Im Moskau der Gegenwart sind alle auf eine eigenartige Weise busy, jeder scheint neben seinem Job auch noch einen Untergrund-Job zu haben, so daß alle Bewohner mehr oder weniger Tag und Nacht unterwegs sind. Lena ist Redakteurin einer Literaturzeitschrift und kann tagsüber bei ihrer Tochter sein, während sie in der Nacht die Redaktionsarbeiten erledigen muß. Sie sitzt an einer Schaltstelle zwischen Fiktion und Realität, denn erst auf ihrem Schreibtisch werden aus der unbekannten Literatur offiziell diskutierte Texte im Magazin. Lena wird vom Selbstmord eines befreundeten Sängers verständigt. Als Redakteurin mißtraut sie der offiziellen Polizeiversion und geht der Sache auf den Grund. Da setzt plötzlich ein Gewirr von Beschattungen, falschen Ärzten, untergetauchten Dienststellen und anonymen Theorien ein. Mit leichten Schritten geht es Richtung Wahnsinn, wie der Titel sarkastisch prognostiziert.

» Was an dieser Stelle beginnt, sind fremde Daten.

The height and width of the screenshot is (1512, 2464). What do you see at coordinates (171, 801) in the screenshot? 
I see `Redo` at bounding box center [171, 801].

Als schließlich Lenas Tochter selbst in Todesgefahr gerät, hört sich die leichte Recherche auf, es geht plötzlich um alles. Wie immer in Moskauer Lebensläufen führt die Spur bald hinaus und zurück nach Sibirien, wo die Protagonisten die Grundkonstellation für ihre lebenslangen Schwierigkeiten gelegt haben. "Du Himmel! Jetzt reicht’s aber. Das ist ja schlimmer als bei Dostojewski." (47) Diese Erkenntnis wird zum geflügelten Satz der Redakteurin. In dieser Nach-Sowjetischen Gesellschaft geht es teilweise zu wie während der amerikanischen Prohibition, zwischen der Prosperität der Machenschaften und der Armut tut sich gerade in Moskau eine gigantische Kluft auf. Oft genügt es, einen Tag lang nicht aufzupassen, um das Leben für immer versäumt zu haben. Im Untergrund hat sich eine Gegenwelt etabliert, die mit ähnlichen Geschäftsordnungen arbeitet wie die offizielle Welt. So muß ein Geschäftsmann beispielsweise ab einer gewissen Vorrückungsstufe keine Morde mehr selbst begehen, sondern bekommt für seinen Aufgabenbereich die entsprechenden Spezialisten zugeteilt. Nur Figuren wie Lena bewahren den Leser davor, in diesem gekonnt undurchschaubarer Roman die Übersicht zu verlieren.

Polina Daschkowa: Die leichten Schritte des Wahnsinns. Roman. A.d. Russ. von Margret Fieseler. Berlin: Aufbau-Verlag 2001. 453 Seiten. 281,- ATS. € 20,40.

ISBN 3-351-02914-4

Polina Daschkowa, geb. 1960, lebt in Moskau.